Today's paper is:
Pneumocystis jirovecii is a fungus that isn't usually pathogenic but is deadly to immunocompromised patients, most prominently those with AIDS. As with many other parasitic microbes colonizing human tissues, P. jirovecii can't be cultured in the lab. This disadvantage makes working with P. jirovecii nearly impossible if researchers seek to use genetic or molecular techniques. This looks like a case for sequencing! Wait, no, hold on. Researchers generally need to culture microbes to get enough genomic DNA for sequencing. The authors of this paper bypass that issue by collecting the fungus direct from the lungs of infected patients (they also used immunoprecipitation and random amplification, so this by no means an instance of single-cell sequencing).

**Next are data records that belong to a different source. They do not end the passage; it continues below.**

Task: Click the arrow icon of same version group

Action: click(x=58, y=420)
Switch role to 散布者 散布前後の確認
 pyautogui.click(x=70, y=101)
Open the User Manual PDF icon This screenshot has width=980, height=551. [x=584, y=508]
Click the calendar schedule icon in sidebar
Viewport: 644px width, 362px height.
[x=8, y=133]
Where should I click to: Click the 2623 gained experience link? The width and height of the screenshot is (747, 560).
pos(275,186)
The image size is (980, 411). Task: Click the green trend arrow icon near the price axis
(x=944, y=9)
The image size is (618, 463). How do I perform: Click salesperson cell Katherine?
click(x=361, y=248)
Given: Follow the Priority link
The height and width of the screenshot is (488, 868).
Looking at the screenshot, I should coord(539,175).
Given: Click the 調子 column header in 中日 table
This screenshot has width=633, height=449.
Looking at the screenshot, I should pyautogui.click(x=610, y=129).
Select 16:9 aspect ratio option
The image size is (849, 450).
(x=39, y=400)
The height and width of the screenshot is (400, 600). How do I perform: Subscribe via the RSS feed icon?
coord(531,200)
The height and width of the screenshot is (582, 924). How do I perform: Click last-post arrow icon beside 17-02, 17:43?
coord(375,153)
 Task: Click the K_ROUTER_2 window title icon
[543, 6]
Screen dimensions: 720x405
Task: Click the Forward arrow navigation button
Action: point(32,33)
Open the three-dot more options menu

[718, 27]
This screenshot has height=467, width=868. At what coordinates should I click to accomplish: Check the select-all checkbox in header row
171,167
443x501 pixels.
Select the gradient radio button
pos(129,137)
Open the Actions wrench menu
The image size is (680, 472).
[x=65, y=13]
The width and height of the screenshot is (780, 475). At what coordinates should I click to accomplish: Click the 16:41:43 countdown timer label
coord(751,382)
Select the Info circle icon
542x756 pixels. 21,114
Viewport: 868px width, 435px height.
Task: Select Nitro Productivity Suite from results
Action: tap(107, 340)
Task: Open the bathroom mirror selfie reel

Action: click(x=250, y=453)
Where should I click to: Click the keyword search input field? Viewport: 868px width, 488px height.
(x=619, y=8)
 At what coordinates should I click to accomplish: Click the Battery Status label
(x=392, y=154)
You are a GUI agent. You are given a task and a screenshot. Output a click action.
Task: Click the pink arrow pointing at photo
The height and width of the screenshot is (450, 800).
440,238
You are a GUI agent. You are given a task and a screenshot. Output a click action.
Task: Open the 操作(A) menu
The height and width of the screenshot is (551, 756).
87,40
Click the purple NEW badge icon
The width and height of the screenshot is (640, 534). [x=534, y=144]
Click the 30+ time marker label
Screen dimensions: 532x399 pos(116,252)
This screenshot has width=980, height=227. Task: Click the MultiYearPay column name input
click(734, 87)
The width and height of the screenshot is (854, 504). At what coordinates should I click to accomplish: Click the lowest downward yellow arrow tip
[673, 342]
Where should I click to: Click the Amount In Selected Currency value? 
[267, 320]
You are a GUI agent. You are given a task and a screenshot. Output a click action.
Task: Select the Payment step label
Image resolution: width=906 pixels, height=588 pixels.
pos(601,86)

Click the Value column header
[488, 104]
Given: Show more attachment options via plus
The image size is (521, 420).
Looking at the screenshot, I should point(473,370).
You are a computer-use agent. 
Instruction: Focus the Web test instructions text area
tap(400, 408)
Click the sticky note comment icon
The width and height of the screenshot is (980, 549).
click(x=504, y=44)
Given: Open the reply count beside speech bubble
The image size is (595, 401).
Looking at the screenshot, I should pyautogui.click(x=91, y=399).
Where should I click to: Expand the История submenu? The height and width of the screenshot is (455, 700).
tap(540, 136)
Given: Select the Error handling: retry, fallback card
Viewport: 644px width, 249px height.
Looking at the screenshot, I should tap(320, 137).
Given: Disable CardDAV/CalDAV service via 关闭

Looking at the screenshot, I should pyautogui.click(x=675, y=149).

Collecting samples of bronchoalveolar lavage fluid (or, if you prefer, the ridiculous-sounding acronym BALFs) provides plenty of fungus to work with. The samples are also rich in other genetic material from human cells, bacteria, viruses, and on occasion other species of Pneumocystis. The authors had to extract the P. jirovecii genome from the mess -- luckily, the genome of related species and rat pathogen P. carinii has already been sequenced and partially assembled. Process of elimination allowed for removal of the non-Pneumocystis sequences, then genome comparison and RNAseq helped finish and annotate the rest. More than just a de novo genome assembly using a messy metagenomic data source, this work is an example of how availability of massive quantities of genomic data make some projects entirely feasible.